K-Space-Aware Cross-Modality Score for Synthesized Neuroimage Quality Assessment

paper_url: http://arxiv.org/abs/2307.04296
repo_url: None
paper_authors: Jinbao Wang, Guoyang Xie, Yawen Huang, Jiayi Lyu, Feng Zheng, Yefeng Zheng, Yaochu Jin
for: This paper aims to address the problem of assessing cross-modality medical image synthesis, which has been largely unexplored and neglected by existing measures such as PSNR and SSIM.
methods: The proposed method, called K-CROSS, uses a pre-trained multi-modality segmentation network to predict lesion locations, together with a tumor encoder to represent features such as texture details and brightness intensities. Both k-space features and vision features are obtained and employed in comprehensive encoders with a frequency reconstruction penalty.

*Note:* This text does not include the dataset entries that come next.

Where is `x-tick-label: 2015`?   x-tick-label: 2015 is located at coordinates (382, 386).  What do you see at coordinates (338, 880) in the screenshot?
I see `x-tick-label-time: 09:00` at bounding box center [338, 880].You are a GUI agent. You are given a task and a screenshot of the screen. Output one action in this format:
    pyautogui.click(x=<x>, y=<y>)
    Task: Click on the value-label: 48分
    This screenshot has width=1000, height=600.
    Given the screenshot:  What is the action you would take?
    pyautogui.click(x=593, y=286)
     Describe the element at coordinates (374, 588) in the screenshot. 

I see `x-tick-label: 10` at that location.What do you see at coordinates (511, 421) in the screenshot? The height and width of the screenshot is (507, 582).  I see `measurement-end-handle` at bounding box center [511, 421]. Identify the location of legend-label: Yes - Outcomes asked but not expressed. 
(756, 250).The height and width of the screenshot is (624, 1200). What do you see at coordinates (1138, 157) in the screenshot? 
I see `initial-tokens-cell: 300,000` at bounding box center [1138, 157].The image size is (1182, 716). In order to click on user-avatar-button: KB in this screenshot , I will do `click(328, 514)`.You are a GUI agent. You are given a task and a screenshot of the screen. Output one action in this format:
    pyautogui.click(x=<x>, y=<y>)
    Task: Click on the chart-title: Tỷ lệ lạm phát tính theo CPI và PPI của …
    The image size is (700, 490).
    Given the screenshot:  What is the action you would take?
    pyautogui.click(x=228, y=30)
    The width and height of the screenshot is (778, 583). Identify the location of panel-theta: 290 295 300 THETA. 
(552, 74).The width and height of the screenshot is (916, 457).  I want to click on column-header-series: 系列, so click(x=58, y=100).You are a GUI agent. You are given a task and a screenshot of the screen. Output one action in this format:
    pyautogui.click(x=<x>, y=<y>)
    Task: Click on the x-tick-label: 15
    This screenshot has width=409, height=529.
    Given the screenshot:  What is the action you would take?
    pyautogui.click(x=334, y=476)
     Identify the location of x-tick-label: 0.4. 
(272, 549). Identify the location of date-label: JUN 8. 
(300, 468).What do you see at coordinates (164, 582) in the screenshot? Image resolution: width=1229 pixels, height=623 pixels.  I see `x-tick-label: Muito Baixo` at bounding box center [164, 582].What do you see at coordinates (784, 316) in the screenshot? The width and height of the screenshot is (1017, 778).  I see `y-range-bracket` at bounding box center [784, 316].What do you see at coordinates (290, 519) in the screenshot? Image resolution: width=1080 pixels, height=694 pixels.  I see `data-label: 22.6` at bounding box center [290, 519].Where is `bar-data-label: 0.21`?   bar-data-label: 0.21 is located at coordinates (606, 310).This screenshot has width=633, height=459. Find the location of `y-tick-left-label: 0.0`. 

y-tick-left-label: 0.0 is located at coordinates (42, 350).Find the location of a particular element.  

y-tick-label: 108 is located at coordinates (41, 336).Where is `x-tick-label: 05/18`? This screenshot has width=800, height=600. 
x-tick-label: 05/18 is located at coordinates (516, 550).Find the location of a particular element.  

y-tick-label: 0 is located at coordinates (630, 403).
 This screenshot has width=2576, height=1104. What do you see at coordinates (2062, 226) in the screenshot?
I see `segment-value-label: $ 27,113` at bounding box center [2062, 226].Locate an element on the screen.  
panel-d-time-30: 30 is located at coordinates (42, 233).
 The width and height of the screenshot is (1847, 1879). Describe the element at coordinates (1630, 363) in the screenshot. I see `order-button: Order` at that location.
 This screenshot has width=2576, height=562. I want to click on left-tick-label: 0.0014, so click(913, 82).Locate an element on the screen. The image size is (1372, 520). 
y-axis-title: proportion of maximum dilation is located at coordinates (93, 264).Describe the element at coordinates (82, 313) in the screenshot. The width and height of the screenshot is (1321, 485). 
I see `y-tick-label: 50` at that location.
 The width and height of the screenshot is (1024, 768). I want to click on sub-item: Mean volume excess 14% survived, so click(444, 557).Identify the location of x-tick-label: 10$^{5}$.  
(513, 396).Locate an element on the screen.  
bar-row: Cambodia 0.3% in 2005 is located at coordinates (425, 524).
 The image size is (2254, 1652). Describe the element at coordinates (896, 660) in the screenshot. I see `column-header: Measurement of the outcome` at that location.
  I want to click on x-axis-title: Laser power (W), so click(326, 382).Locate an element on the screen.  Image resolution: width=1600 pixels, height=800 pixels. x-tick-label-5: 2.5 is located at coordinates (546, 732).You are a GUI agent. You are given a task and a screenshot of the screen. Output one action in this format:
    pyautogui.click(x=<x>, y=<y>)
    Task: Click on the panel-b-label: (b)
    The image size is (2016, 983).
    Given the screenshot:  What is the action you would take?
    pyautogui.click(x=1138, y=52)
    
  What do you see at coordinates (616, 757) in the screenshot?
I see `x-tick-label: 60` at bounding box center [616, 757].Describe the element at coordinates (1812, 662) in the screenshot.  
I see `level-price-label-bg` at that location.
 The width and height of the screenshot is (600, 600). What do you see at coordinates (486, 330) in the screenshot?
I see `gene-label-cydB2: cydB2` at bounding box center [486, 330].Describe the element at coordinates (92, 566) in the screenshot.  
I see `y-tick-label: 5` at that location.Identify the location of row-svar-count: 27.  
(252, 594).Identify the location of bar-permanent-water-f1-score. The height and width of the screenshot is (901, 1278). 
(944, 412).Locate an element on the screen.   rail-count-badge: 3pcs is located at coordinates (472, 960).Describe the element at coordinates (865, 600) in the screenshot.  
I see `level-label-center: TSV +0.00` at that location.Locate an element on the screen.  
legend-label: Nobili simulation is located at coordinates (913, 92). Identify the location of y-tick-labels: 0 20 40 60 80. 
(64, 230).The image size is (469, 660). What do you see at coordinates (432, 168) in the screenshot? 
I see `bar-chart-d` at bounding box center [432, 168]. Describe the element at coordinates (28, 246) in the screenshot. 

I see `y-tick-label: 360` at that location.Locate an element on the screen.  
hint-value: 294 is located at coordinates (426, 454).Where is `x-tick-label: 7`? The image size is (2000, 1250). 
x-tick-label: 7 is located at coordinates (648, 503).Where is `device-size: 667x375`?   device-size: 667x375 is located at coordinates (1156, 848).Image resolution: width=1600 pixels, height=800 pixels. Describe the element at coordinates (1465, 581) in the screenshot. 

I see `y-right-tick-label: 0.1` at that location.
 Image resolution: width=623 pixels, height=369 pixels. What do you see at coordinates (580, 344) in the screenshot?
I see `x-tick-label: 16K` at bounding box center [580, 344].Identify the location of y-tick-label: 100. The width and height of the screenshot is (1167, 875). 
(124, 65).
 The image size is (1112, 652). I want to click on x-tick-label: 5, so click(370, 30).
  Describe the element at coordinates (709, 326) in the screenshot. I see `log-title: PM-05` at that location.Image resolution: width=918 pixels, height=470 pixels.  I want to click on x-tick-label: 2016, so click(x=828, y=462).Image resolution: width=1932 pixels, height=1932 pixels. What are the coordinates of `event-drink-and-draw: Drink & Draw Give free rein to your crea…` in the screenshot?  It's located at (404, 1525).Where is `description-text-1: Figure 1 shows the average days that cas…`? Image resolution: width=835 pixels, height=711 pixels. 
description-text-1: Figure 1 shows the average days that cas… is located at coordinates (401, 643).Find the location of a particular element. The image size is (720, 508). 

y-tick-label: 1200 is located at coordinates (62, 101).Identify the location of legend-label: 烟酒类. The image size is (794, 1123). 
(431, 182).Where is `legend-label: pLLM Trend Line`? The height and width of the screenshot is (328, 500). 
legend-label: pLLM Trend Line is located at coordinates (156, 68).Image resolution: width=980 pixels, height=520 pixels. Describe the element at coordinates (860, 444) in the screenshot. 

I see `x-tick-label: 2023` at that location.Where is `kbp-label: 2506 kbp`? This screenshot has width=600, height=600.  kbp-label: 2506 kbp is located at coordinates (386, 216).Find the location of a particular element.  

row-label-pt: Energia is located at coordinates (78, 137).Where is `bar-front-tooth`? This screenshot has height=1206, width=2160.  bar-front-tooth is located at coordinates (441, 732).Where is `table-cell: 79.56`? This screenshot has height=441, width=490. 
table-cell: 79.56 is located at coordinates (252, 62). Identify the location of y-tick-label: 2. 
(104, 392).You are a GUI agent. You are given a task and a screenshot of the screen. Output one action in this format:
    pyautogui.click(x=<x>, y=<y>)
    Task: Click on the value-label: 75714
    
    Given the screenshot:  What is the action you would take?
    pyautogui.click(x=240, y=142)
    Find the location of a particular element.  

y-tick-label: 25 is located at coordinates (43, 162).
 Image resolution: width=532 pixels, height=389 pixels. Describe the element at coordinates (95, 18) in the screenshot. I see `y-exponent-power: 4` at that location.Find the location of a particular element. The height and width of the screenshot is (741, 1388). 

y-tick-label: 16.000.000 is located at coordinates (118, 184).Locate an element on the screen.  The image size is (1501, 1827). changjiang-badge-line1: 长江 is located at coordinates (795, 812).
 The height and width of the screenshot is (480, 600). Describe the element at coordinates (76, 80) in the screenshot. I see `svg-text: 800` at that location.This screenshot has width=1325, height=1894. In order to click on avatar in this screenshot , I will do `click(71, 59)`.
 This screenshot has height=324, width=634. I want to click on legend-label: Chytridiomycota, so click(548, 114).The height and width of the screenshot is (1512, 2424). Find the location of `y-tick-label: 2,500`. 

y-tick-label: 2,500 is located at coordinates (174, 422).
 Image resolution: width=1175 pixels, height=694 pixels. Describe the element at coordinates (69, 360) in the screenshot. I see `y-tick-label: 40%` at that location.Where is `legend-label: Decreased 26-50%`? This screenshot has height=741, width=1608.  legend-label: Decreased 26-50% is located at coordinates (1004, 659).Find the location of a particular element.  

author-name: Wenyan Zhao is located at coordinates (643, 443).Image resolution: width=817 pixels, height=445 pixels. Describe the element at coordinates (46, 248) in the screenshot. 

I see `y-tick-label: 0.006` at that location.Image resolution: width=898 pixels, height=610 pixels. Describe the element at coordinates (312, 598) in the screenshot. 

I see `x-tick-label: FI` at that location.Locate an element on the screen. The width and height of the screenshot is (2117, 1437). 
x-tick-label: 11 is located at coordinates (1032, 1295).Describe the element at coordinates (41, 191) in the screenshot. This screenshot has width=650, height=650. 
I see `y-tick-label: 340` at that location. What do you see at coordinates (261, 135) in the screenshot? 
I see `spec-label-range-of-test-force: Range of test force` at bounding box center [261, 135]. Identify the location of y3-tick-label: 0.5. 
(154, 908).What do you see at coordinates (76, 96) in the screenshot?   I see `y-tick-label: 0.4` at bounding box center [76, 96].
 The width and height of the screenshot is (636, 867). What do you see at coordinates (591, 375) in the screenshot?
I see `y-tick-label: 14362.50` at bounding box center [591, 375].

The structure-shared encoders are designed and constrained with a similarity loss to capture the intrinsic common structural information for both modalities.
results: The proposed method outperforms other metrics, especially when compared with radiologists on a large-scale cross-modality neuroimaging perceptual similarity (NIRPS) dataset with 6,000 radiologist judgments.

Abstract
The problem of how to assess cross-modality medical image synthesis has been largely unexplored. The most used measures like PSNR and SSIM focus on analyzing the structural features but neglect the crucial lesion location and fundamental k-space speciality of medical images. To overcome this problem, we propose a new metric K-CROSS to spur progress on this challenging problem. Specifically, K-CROSS uses a pre-trained multi-modality segmentation network to predict the lesion location, together with a tumor encoder for representing features, such as texture details and brightness intensities. To further reflect the frequency-specific information from the magnetic resonance imaging principles, both k-space features and vision features are obtained and employed in our comprehensive encoders with a frequency reconstruction penalty. The structure-shared encoders are designed and constrained with a similarity loss to capture the intrinsic common structural information for both modalities. As a consequence, the features learned from lesion regions, k-space, and anatomical structures are all captured, which serve as our quality evaluators. We evaluate the performance by constructing a large-scale cross-modality neuroimaging perceptual similarity (NIRPS) dataset with 6,000 radiologist judgments. Extensive experiments demonstrate that the proposed method outperforms other metrics, especially in comparison with the radiologists on NIRPS.

摘要
医疗影像合成的跨Modalidad评估问题一直受到了相对少数研究。现有的度量方法，如PSNR和SSIM，主要关注医疗影像的结构特征，而忽略了重要的疾病位置和基本的k-空间特点。为了解决这个问题，我们提出了一个新的度量方法，即K-CROSS。Specifically，K-CROSS使用一个预训练的多Modalidad分割网络预测疾病位置，并使用一个恶性编码器来表示特征，如纹理细节和明亮度。为了更好地反映医疗影像的频率特征，我们在我们的全面编码器中使用频率重建罚款。同时，我们设计了结构共享编码器，并使用一个相似损失来捕捉两Modalidad之间的共同结构信息。因此，我们可以从疾病区域、k-空间和解剖结构中 capture所有的特征，这些特征作为我们的质量评估器。我们通过构建一个大规模的跨Modalidad神经成像相似度（NIRPS）数据集，并对6,000名医生判断进行评估，来评估性能。广泛的实验表明，我们提出的方法在比较其他度量方法时，尤其是与医生在NIRPS上的评估中，表现出了优异。